26 Aug 2020 | 08:56 UTC — Tokyo

Japan's Aug jet fuel demand drops on resurgence in coronavirus infections

Highlights

Domestic, international jet fuel demand drops in Aug

JAL cuts Aug, Sep jet fuel loadings as it cuts back domestic flights

Asian jet fuel price falters on weak demand recovery

Tokyo — A resurgence in coronavirus infections has slashed Japanese refiners' estimated domestic jet fuel shipments by 19.2% to 300,536 kl or 1.89 million barrels in four weeks to Aug. 22, indicating a slow recovery in aviation fuel demand during the peak summer holiday season.

The estimated shipments, which were calculated by S&P Global Platts based on weekly Petroleum Association of Japan data, were down from 372,084 kiloliters, or 2.34 million barrels, in the four weeks to July 25.

Similarly, Japan's jet fuel exports, a substantial portion of which are bonded shipments for international flights, came in at 1.24 million barrels in the four weeks to Aug. 22, down 28.6% from the previous four weeks.

"Generally, there are fewer and fewer exports of jet fuel due to poor international and domestic demand. Export volumes could also be lower due to lower jet production," a Northeast Asian refining source said Aug. 26.

Refineries in Northeast Asia are "still running at relatively low rates, and refineries are still blending jet fuel into the diesel pool or simply minimizing jet output whenever possible," the source added.

September jet fuel demand is expected to be lower than August's because of the increase in coronavirus cases after having peaked during the summer holiday season, a source with a Japanese refiner said.

Pandemic resurgence

The decrease in estimated domestic jet fuel shipments in August came as Japanese airlines cut back their domestic passenger flights following a recent uptick in the number of coronavirus cases in Japan.

Japan Airlines, for example, expects its jet fuel loadings to be lower than expected in August and September mainly due to fewer domestic flights, a company official told Platts on Aug. 20.

JAL plans to load 25% more jet fuel in August from July, down from the 37% month-on-month rise it had expected on July 17, the official said. It also expects its jet fuel loadings in September to be 21% lower than in August, a steeper drop than the 12% forecast on July 17.

The drop in the latest four-week estimate of domestic jet fuel shipments was in contrast to a sharp rise in the previous four weeks as more domestic flights took to the skies from July 1.

Estimated domestic jet fuel shipments were 372,084 kl or 2.34 million barrels in the four weeks to July 25, more than double the 178,967 kl or 1.13 million barrels in the previous four weeks.

Prices falter

FOB Singapore jet fuel prices have come under downward pressure from the bleak outlook for a recovery in air travel.

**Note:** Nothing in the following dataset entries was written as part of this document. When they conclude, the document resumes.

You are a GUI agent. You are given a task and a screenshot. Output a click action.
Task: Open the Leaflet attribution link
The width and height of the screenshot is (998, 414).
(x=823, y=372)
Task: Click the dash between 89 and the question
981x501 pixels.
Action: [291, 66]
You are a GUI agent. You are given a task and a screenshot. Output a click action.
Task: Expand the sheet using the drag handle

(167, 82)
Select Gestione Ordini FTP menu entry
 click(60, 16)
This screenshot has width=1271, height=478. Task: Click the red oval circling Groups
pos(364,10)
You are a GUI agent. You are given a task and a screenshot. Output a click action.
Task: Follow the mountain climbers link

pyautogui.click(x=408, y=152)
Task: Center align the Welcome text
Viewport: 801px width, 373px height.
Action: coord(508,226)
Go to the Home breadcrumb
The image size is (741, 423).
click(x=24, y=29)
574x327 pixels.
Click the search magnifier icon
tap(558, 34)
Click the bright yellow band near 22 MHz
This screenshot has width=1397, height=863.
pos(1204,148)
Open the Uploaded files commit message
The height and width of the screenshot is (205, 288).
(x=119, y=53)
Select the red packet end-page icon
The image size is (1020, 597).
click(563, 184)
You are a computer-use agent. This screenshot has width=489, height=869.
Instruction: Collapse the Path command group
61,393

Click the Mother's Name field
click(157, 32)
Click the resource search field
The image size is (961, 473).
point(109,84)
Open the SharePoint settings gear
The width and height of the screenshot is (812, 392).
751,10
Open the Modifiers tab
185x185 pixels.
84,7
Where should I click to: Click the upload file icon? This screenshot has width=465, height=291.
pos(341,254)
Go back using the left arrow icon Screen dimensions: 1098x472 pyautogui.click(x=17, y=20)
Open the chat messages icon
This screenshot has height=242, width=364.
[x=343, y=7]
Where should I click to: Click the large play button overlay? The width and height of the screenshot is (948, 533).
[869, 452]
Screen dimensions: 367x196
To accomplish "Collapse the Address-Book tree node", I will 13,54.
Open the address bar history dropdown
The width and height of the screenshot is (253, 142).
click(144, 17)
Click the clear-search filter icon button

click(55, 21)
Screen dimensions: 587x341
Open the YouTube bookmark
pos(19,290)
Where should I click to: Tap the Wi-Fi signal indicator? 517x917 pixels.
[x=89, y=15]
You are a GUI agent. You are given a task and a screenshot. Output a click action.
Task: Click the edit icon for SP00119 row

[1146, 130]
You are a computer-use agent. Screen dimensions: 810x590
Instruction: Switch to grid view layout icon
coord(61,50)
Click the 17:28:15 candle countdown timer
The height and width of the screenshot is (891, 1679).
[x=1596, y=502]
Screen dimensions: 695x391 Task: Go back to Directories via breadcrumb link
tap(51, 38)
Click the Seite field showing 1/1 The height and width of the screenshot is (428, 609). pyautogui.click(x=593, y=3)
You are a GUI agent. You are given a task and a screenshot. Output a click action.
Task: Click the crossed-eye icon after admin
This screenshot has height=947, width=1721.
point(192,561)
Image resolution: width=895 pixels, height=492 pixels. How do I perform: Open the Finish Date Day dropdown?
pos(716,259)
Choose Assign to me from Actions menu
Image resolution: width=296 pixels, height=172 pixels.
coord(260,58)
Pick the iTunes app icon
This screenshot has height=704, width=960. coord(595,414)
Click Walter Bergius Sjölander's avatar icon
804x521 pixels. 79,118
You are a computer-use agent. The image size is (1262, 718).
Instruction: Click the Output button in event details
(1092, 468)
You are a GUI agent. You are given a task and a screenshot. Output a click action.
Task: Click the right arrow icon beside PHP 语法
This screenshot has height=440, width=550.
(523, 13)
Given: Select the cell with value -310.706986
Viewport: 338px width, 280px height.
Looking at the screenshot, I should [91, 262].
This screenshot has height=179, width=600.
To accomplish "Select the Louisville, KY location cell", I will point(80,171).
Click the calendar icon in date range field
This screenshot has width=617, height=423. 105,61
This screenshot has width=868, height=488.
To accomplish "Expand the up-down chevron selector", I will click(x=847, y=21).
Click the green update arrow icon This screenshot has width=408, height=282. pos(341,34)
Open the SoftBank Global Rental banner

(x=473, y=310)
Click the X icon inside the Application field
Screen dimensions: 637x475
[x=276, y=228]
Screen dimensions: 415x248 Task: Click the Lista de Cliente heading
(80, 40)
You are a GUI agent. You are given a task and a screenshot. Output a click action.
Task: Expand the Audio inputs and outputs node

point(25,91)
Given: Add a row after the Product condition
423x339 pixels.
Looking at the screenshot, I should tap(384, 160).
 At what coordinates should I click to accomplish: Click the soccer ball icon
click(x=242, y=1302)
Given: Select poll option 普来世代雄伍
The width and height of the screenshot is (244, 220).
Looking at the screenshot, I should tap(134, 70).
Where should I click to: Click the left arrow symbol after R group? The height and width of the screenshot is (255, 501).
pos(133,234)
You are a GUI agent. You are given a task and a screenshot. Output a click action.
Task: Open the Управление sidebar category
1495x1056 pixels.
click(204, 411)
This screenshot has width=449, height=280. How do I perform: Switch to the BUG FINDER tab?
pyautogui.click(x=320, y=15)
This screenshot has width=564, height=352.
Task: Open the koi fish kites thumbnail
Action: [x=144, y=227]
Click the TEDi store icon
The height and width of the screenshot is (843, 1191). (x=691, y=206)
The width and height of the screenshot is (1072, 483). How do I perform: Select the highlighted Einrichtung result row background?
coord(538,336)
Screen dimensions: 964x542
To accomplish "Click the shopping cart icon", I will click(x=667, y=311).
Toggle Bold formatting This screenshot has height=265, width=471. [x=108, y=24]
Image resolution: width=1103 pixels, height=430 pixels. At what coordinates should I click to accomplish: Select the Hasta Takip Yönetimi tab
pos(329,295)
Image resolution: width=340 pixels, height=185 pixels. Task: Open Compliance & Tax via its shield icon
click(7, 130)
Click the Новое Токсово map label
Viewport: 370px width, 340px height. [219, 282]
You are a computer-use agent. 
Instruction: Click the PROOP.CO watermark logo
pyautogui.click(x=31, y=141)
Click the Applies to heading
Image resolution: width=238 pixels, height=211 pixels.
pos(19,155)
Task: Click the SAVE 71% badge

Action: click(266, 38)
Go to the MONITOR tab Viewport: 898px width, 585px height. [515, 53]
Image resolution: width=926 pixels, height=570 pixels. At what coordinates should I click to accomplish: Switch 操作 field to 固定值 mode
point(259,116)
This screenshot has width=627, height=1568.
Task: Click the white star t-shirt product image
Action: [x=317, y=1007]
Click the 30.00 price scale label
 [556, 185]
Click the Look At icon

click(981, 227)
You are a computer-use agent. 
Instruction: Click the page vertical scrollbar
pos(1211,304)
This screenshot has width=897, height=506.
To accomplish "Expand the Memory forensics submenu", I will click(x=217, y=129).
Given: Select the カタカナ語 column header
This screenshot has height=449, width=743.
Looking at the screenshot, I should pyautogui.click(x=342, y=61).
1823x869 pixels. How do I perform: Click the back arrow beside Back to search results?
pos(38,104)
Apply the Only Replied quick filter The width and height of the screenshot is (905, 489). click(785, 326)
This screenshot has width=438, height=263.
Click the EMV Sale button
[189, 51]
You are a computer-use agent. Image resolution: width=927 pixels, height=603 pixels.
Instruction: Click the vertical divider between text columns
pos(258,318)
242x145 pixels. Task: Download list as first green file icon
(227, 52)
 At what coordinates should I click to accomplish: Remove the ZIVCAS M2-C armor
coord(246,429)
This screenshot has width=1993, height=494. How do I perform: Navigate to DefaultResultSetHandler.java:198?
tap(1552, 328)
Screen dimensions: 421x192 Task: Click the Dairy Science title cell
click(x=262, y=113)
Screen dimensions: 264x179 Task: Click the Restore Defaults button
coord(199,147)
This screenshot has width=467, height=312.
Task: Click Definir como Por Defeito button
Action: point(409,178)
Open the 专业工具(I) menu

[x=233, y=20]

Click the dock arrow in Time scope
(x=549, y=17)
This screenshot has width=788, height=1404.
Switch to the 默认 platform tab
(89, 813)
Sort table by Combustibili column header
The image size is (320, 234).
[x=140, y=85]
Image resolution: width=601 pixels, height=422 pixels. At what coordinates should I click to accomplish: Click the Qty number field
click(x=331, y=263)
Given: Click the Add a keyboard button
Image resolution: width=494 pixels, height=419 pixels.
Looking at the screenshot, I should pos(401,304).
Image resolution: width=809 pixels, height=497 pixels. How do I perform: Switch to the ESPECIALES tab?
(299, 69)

At Platts 0830 GMT Singapore close on Aug. 25, the front-month September/October jet fuel/kerosene timespread was in a contango of 86 cents/b, widening 2 cents day on day. At 0300 GMT Aug. 26, brokers pegged the contango even wider at 90 cents/b. Further out, the Q4 2020/Q1 2021 as also in a steep contango assessed at $2.79/b on Aug. 25, widening 12 cents day on day.

The bearishness was also reflected in the jet fuel cash differential, which was assessed at a discount of 48 cents/b to the Mean of Platts Singapore jet fuel/kerosene assessment Aug. 25, widening 11 cents day on day, and 10 cents since the beginning of the month.

The FOB Singapore jet fuel/kerosene crack against the front month cash Dubai crude was minus 59 cents/b on Aug. 25, down 22 cents day on day and 71 cents since the start of the month, Platts data showed.